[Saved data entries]
● ● ● ●
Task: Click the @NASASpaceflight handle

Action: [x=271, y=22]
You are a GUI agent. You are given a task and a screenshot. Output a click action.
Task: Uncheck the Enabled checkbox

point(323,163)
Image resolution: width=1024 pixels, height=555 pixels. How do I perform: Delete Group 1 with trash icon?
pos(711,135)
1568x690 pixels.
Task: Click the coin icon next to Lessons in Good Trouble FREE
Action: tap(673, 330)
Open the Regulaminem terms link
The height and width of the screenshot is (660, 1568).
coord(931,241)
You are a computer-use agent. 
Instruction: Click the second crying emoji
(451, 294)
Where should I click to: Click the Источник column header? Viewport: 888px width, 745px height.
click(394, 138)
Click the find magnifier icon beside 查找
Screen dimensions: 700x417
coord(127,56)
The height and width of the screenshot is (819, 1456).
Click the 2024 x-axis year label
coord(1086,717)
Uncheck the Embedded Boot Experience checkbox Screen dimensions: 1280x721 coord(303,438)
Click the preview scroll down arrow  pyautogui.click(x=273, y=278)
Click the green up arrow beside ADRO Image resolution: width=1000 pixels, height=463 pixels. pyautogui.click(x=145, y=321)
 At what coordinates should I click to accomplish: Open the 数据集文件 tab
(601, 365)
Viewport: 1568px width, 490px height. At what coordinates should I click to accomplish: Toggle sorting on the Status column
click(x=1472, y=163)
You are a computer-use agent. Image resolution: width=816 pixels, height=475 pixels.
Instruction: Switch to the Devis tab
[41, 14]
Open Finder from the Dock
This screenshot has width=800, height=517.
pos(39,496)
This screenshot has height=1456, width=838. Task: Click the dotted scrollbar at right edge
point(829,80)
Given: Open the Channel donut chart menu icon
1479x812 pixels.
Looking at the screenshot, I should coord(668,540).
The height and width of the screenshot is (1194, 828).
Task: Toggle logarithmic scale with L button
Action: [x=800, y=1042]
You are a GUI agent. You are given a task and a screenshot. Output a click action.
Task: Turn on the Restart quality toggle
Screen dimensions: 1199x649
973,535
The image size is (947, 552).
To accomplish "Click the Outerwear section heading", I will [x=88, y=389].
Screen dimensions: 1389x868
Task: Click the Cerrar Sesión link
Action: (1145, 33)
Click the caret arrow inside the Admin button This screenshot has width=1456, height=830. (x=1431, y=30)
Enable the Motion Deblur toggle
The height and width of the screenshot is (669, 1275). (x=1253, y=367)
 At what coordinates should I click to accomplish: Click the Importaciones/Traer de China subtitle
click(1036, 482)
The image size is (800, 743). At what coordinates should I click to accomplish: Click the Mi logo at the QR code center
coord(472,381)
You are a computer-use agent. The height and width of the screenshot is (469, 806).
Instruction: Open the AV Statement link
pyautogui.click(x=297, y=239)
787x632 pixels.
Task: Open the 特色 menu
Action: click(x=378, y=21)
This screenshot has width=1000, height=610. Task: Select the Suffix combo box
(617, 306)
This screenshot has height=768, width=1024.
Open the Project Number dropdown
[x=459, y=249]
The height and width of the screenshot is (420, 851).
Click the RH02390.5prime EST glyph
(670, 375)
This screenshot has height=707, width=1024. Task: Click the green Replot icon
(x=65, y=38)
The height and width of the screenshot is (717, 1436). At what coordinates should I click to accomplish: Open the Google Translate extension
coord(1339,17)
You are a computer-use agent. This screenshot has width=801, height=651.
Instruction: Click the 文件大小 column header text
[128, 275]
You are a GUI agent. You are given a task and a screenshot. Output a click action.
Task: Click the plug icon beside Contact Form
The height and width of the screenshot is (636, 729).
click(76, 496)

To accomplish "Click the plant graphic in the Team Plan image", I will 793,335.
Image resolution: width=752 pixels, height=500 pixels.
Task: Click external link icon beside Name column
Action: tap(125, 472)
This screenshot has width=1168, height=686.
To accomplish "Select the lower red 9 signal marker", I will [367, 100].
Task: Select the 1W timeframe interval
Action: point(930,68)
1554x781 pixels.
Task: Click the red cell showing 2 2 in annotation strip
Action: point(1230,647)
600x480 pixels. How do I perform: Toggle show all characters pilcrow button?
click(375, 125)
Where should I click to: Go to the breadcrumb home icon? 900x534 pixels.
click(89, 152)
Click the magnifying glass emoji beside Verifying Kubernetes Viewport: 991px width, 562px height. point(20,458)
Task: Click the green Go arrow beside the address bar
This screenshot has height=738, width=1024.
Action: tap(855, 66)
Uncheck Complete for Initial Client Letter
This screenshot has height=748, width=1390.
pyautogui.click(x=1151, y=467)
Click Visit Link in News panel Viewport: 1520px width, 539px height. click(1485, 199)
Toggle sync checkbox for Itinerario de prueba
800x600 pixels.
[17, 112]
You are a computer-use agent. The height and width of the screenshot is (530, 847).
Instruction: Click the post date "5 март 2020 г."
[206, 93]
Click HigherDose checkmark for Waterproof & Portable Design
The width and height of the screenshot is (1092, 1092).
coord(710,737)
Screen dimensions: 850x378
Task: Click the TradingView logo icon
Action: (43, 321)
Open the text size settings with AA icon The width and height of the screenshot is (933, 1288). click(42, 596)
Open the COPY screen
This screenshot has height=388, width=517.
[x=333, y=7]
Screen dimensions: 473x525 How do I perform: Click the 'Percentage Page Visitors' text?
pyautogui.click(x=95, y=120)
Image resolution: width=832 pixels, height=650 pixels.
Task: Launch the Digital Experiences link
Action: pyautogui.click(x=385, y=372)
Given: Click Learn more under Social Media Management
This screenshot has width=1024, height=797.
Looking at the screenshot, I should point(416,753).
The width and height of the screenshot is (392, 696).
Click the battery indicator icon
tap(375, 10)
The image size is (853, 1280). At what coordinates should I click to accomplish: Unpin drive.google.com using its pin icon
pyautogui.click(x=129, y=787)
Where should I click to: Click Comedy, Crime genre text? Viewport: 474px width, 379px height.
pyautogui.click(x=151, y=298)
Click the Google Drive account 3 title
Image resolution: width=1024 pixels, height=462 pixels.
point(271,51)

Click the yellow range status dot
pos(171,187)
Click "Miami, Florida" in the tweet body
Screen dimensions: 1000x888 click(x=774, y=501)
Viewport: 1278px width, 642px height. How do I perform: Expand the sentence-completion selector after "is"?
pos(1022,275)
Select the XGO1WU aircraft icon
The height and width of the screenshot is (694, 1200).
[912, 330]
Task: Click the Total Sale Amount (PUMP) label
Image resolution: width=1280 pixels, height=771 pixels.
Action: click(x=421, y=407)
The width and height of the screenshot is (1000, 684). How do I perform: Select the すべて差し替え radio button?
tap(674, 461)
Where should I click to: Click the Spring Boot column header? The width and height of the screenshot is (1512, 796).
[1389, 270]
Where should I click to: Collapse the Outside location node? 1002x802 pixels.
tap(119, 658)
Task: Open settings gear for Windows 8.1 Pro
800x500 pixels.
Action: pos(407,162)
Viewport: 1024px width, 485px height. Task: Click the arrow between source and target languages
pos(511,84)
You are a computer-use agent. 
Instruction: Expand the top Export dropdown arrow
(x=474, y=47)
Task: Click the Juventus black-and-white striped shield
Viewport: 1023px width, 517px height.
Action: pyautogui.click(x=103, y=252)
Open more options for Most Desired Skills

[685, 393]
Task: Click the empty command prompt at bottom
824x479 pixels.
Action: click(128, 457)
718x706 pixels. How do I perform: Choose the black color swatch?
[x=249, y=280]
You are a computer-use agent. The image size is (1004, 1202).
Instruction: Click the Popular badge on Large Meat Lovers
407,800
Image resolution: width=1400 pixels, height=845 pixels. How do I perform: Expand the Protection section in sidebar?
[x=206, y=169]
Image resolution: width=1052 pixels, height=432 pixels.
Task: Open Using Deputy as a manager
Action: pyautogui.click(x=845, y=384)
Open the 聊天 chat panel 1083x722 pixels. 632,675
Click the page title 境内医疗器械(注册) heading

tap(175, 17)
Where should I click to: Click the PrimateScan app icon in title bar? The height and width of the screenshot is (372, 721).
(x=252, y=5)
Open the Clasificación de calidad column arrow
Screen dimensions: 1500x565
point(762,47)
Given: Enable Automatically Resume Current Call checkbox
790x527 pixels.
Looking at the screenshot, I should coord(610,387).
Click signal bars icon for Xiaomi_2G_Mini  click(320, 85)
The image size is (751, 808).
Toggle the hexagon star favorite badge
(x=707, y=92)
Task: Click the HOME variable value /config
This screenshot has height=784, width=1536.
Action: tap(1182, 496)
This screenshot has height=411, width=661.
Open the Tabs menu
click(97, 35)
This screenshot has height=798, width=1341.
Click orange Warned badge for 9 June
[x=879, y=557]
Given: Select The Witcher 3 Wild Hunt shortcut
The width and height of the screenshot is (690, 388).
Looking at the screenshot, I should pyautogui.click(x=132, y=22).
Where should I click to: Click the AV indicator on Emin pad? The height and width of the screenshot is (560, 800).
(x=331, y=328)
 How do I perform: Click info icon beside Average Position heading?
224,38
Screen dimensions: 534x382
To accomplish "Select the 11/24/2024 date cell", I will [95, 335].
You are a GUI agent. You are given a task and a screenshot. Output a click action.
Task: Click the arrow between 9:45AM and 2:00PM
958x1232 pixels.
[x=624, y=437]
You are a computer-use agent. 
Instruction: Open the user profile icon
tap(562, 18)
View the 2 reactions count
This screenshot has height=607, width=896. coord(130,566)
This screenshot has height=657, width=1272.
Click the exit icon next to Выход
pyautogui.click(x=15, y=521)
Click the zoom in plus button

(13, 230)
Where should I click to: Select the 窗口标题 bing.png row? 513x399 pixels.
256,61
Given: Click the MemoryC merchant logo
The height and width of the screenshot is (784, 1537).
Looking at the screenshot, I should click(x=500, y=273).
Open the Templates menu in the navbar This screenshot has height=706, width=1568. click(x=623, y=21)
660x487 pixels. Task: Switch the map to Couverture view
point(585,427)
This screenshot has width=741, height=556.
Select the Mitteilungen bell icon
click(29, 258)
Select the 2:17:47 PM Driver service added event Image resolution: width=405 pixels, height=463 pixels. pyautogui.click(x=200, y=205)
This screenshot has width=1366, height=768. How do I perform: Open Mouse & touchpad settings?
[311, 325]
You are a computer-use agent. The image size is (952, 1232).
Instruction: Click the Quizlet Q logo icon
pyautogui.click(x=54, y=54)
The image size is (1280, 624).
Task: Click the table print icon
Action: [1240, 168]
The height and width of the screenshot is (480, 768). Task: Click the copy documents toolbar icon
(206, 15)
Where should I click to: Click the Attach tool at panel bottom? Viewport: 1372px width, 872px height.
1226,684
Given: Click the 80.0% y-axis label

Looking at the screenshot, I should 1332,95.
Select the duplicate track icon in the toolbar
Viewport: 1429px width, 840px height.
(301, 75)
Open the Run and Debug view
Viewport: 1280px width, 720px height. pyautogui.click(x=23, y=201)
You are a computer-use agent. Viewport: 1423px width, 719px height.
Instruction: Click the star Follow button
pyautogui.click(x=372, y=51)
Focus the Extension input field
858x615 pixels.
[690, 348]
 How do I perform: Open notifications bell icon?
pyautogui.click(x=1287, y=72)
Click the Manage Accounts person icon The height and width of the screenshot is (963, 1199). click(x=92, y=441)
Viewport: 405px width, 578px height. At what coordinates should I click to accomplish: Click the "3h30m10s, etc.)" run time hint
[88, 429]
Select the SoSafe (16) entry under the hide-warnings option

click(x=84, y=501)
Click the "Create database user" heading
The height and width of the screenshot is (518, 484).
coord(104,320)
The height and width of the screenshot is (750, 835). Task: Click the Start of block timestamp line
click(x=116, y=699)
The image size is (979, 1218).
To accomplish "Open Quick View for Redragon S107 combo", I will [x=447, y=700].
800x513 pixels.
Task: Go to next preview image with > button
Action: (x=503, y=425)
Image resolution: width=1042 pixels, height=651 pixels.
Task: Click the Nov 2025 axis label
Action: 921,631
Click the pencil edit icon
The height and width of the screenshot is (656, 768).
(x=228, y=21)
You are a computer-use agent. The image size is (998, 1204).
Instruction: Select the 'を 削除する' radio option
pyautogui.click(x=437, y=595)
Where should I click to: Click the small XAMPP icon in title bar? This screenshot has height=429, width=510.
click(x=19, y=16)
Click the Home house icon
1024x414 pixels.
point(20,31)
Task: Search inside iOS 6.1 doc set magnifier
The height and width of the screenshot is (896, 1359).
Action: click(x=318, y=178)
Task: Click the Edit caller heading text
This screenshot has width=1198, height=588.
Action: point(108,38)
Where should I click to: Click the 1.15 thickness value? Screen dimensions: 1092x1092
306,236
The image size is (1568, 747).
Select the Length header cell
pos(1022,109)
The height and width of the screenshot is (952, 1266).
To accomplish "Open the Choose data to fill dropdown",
● ● ● ●
Which lines belong in the answer? Exactly those from the first line of the entries through the line holding "Uncheck the Embedded", inclusive, copied unchanged.

● **Completed task**
Task: Click the @NASASpaceflight handle

Action: [x=271, y=22]
You are a GUI agent. You are given a task and a screenshot. Output a click action.
Task: Uncheck the Enabled checkbox

point(323,163)
Image resolution: width=1024 pixels, height=555 pixels. How do I perform: Delete Group 1 with trash icon?
pos(711,135)
1568x690 pixels.
Task: Click the coin icon next to Lessons in Good Trouble FREE
Action: tap(673, 330)
Open the Regulaminem terms link
The height and width of the screenshot is (660, 1568).
coord(931,241)
You are a computer-use agent. 
Instruction: Click the second crying emoji
(451, 294)
Where should I click to: Click the Источник column header? Viewport: 888px width, 745px height.
click(394, 138)
Click the find magnifier icon beside 查找
Screen dimensions: 700x417
coord(127,56)
The height and width of the screenshot is (819, 1456).
Click the 2024 x-axis year label
coord(1086,717)
Uncheck the Embedded Boot Experience checkbox Screen dimensions: 1280x721 coord(303,438)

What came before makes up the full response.